Realizando um casamento perfeito entre direção e fotografia, Julian Schnabel e Janusz Kaminski (respectivamente: diretor e diretor de fotografia do filme) criam um dos primeiros atos mais inesquecíveis da história do Cinema. Infelizmente, o roteirista Ronald Harwood não colabora muito quando decide prolongar demais (e desnecessariamente, diga-se) a primeira parte do filme. Mas antes de citar os defeitos do longa, peço permissão ao caro leitor para mencionar as qualidades deste que, certamente, encontram-se em maior número.

Conforme havia informado acima, o casamento entre direção e fotografia de “O Escafandro e a Borboleta” funciona da maneira mais perfeita o possível durante o primeiro ato da obra. A fim de conferir o máximo de naturalidade possível à mesma, Schnabel adota a câmera em primeira pessoa (a mesma utilizada por Alfred Hitchcock no sensacional “Janela Indiscreta”), assumindo assim os “olhos” do protagonista, fazendo com que tudo seja exibido ao espectador da maneira mais verossímil o possível.

Kaminski, por sua vez, proporciona a nós, sortudos espectadores, uma fotografia que extrapola os limites da perfeição, alternando entre vários tons de cor, conforme o estado psíquico e/ou físico em que o protagonista se encontra. Só para mencionar alguns exemplos, após acordar do derrame cerebral pela primeira vez, a fotografia toma os devidos cuidados para que o espectador tenha a impressão de que Jean-Dominique Bauby (protagonista do filme) está com a visão inteiramente embaçada. Por outro lado, a fim de demonstrar ao espectador que o protagonista não se mostra capaz de permanecer com o olho aberto por muito tempo, Kaminski vai proporcionando tons cada vez mais escuros à fotografia conforme Jean-Do “luta” a fim de evitar com que o seu olho se cerre, demonstrando o quão exaustivo é tal esforço, caso o mesmo se prolongue por mais do que alguns míseros segundos.

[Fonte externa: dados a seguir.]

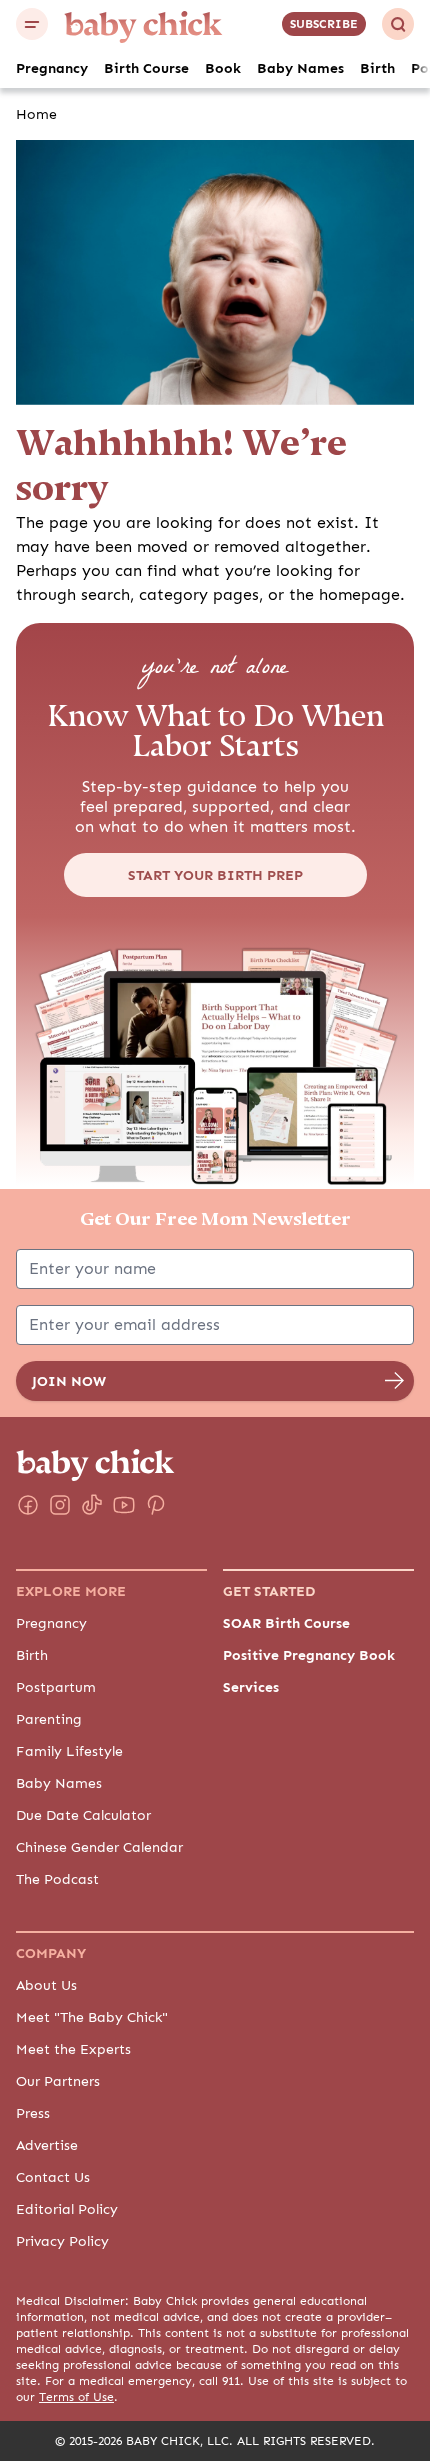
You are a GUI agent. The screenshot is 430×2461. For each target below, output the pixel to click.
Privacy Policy (62, 2241)
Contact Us (53, 2177)
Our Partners (58, 2081)
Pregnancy (52, 68)
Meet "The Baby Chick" (92, 2017)
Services (251, 1687)
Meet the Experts (73, 2049)
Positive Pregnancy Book (309, 1655)
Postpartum (56, 1687)
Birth (377, 68)
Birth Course (146, 68)
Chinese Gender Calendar (99, 1847)
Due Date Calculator (83, 1815)
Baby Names (300, 68)
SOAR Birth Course (286, 1623)
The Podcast (57, 1879)
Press (33, 2113)
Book (223, 68)
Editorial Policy (67, 2209)
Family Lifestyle (69, 1751)
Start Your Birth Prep (215, 875)
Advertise (47, 2145)
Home (36, 114)
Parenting (49, 1719)
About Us (46, 1985)
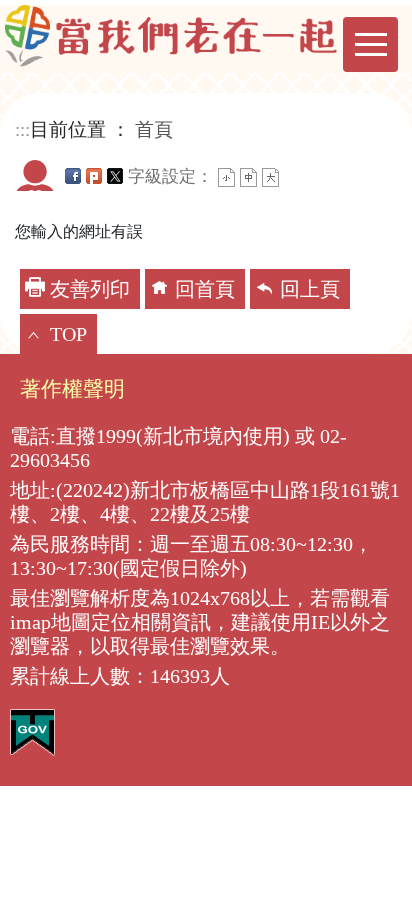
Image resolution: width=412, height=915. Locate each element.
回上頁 (310, 289)
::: (22, 129)
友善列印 (90, 289)
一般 (248, 177)
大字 (270, 177)
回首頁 (205, 289)
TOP (68, 334)
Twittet (115, 176)
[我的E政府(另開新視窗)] (32, 730)
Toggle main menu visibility (370, 44)
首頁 (154, 129)
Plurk (94, 176)
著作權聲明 (72, 388)
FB (73, 176)
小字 (226, 177)
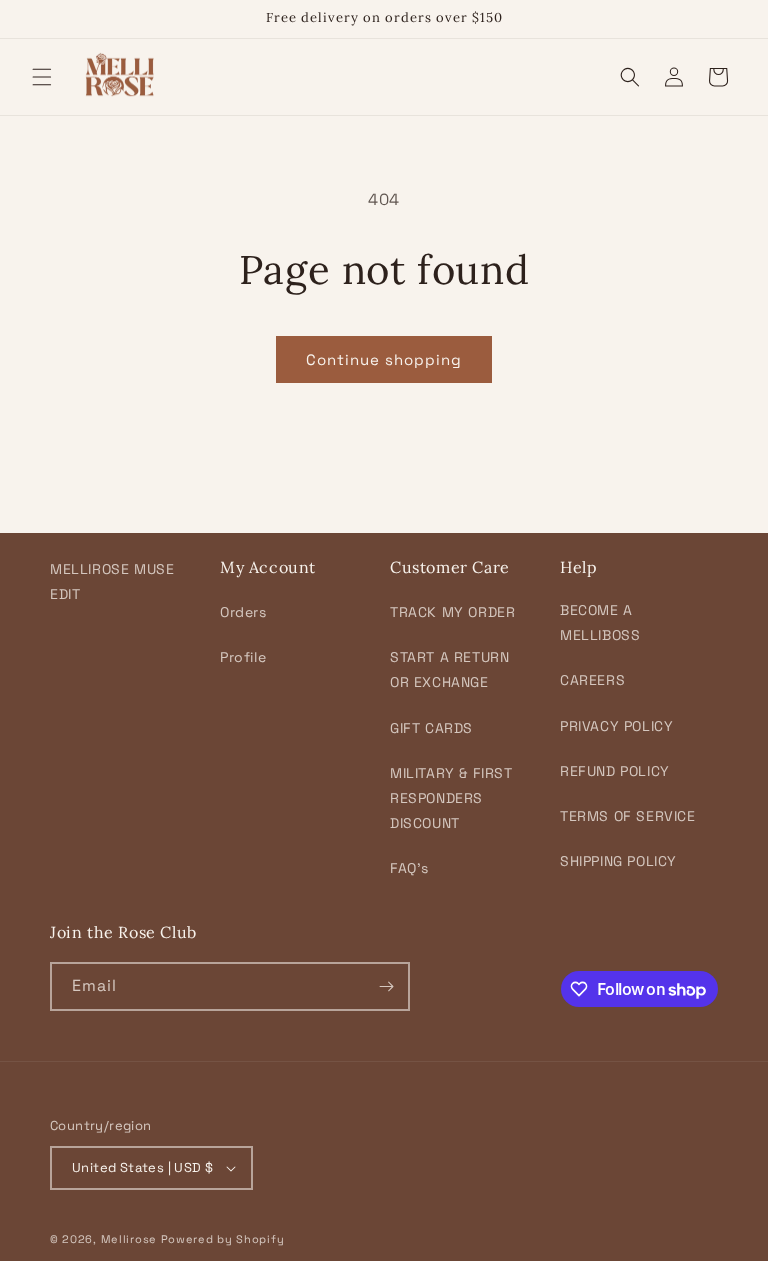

Juliette Welfling, responsável pela (soberba) edição do longa, também merece ser aplaudida de pé. Assim como a direção e a fotografia colaboram muito para que o filme seja altamente impactante, não apenas mantendo a naturalidade da obra, como também encarnando no espectador todo o sentimento do protagonista, a edição possui praticamente as mesmas funções e só para que o leitor possa ter uma idéia do que estou afirmando, durante os minutos iniciais do longa, nas cenas em que Jean-Do encontra-se com a memória quase que totalmente baqueada, Welfling emprega cortes rápidos, a fim de retratar os lapsos memoriais do protagonista.

Infelizmente o roteiro não se mostra tão eficiente quanto a fotografia, a edição e a direção do longa se mostram. Não, em momento algum afirmei que o mesmo deixa de ser excelente, o trabalho de Ronald Harwood apenas não se mostra tão perfeito quanto o trabalho dos demais artistas envolvidos com a obra. Durante o primeiro ato (sempre o primeiro ato, mas fazer o quê? Ele é o grande diferencial da obra), por exemplo, o roteiro parece fazer questão de retratar em demasia o processo de tratamento de Jean-Do, algo que acaba não contribuindo tanto para a conclusão da obra. Se Harwood tivesse sido mais objetivo no início do filme e aproveitado para se aprofundar mais durante o final do mesmo, certamente a experiência teria sido ainda melhor do que ela já foi.

Para finalizar, aproveito o gancho do primeiro parágrafo, acerca da pergunta sobre o que vem a ser Arte, e informo que, da próxima vez que me fizerem tal questionamento, respondê-lo-ei da seguinte maneira: “___ Assista a “O Escafandro e a Borboleta” e terá a concepção exata do que vem a ser Arte”.

Avaliação Final: 9,0 na escala de 10,0.